In via Granarolo, a soli 2 km dal casello dell’area industriale di Faenza, nell’area storicamente conosciuta come ex MIRI, è in fase di sviluppo un nuovo polo polifunzionale ad alto contenuto tecnologico, destinato ad attività commerciali, produttive e artigianali evolute.

Un intervento che trae origine dalla rigenerazione di un’area industriale storica

L’intervento nasce dalla rigenerazione di un’area industriale storica, a seguito della demolizione del precedente complesso MIRI Engineering S.p.A., già eseguita. Questo patrimonio produttivo costituisce il DNA industriale su cui si innesta il nuovo progetto.

Nuovo progetto concepito secondo standard contemporanei

Il nuovo insediamento è progettato secondo standard contemporanei di innovazione tecnologica, con particolare attenzione a: impiantistica avanzata e flessibile, predisposta per attività a elevato contenuto tecnico; elevata efficienza energetica e integrazione di soluzioni costruttive e impiantistiche orientate alla riduzione dei consumi; qualità architettonica e funzionale, con spazi pensati per adattarsi all’evoluzione delle imprese nel tempo.

Un complesso con circa 2.500 m² destinati al commercio al dettaglio e 10.000 m² destinati ad attività produttive e artigianali

Il complesso prevede una superficie complessiva articolata in: circa 2.500 m² destinati al commercio al dettaglio, circa 10.000 m² destinati ad attività produttive e artigianali, con spazi modulabili, riconfigurabili e personalizzabili, idonei a imprese tecnologiche, manifatturiere leggere e servizi avanzati.

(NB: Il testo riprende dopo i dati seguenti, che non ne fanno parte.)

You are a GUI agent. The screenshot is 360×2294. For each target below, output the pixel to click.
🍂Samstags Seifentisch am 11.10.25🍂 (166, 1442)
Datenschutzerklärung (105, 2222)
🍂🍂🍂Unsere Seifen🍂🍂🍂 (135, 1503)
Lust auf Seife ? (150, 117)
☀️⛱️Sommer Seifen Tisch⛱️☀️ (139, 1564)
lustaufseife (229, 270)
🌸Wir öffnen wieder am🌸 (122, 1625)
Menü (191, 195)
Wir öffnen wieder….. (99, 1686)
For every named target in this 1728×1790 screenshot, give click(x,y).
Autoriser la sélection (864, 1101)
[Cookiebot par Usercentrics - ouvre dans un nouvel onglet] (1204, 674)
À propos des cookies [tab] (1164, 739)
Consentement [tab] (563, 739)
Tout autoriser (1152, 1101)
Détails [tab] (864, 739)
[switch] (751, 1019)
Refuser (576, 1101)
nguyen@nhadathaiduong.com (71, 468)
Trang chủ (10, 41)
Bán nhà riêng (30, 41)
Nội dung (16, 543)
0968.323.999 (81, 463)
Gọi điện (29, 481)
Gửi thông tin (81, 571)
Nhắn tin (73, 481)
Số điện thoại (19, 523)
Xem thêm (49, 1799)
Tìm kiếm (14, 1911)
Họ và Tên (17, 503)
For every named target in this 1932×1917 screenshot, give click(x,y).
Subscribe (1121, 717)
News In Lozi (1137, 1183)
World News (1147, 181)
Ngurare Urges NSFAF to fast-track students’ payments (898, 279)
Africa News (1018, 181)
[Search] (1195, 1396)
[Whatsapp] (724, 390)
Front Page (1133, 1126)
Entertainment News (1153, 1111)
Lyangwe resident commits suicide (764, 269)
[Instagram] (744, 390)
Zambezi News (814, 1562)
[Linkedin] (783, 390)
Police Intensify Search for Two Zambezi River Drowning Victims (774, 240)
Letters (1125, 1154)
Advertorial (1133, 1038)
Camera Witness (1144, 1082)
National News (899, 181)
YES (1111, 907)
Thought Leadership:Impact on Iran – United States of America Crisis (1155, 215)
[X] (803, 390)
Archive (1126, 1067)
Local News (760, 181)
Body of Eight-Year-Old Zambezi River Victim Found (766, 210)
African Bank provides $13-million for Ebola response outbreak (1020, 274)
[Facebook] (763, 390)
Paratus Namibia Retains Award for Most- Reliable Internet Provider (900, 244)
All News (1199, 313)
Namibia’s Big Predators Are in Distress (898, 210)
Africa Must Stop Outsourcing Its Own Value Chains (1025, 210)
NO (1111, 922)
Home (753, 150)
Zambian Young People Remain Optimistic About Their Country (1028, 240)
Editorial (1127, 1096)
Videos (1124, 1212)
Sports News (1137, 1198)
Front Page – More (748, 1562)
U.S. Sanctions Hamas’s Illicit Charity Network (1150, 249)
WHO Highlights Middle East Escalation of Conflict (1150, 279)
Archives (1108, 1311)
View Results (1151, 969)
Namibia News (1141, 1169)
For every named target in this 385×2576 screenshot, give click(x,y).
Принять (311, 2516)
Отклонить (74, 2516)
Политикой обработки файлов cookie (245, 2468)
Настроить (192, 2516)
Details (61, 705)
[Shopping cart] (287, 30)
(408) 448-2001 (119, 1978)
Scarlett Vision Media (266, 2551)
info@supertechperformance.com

Completano il progetto un parcheggio pubblico da 150 posti e una nuova strada di collegamento tra via Granarolo e via Proventa

L’intervento comprende la realizzazione di un parcheggio pubblico da circa 150 posti auto e di una nuova strada di collegamento tra via Granarolo e via Proventa, progettata come infrastruttura urbana qualificata, dotata di parcheggi, alberature e sistemazioni a verde, in grado di migliorare la viabilità, l’accessibilità e la qualità ambientale dell’area.

Attenzione alla sostenibilità ambientale. Lavori al via già ad inizio 2026

Grande attenzione è riservata alla sostenibilità e all’innovazione ambientale, con la realizzazione di un tetto giardino tecnologicamente integrato, finalizzato al miglioramento del microclima, all’isolamento termico e all’inserimento paesaggistico del complesso.

L’inizio dei lavori di costruzione è previsto per l’inizio del 2026. La progettazione è curata dallo Studio Tecnico del Geometra Filippo Bacchini.

Il nuovo polo si configura come un hub contemporaneo per imprese tecnologiche, artigianato evoluto e commercio specializzato, in una posizione strategica alle porte di Faenza, capace di coniugare rigenerazione urbana, innovazione e visione futura.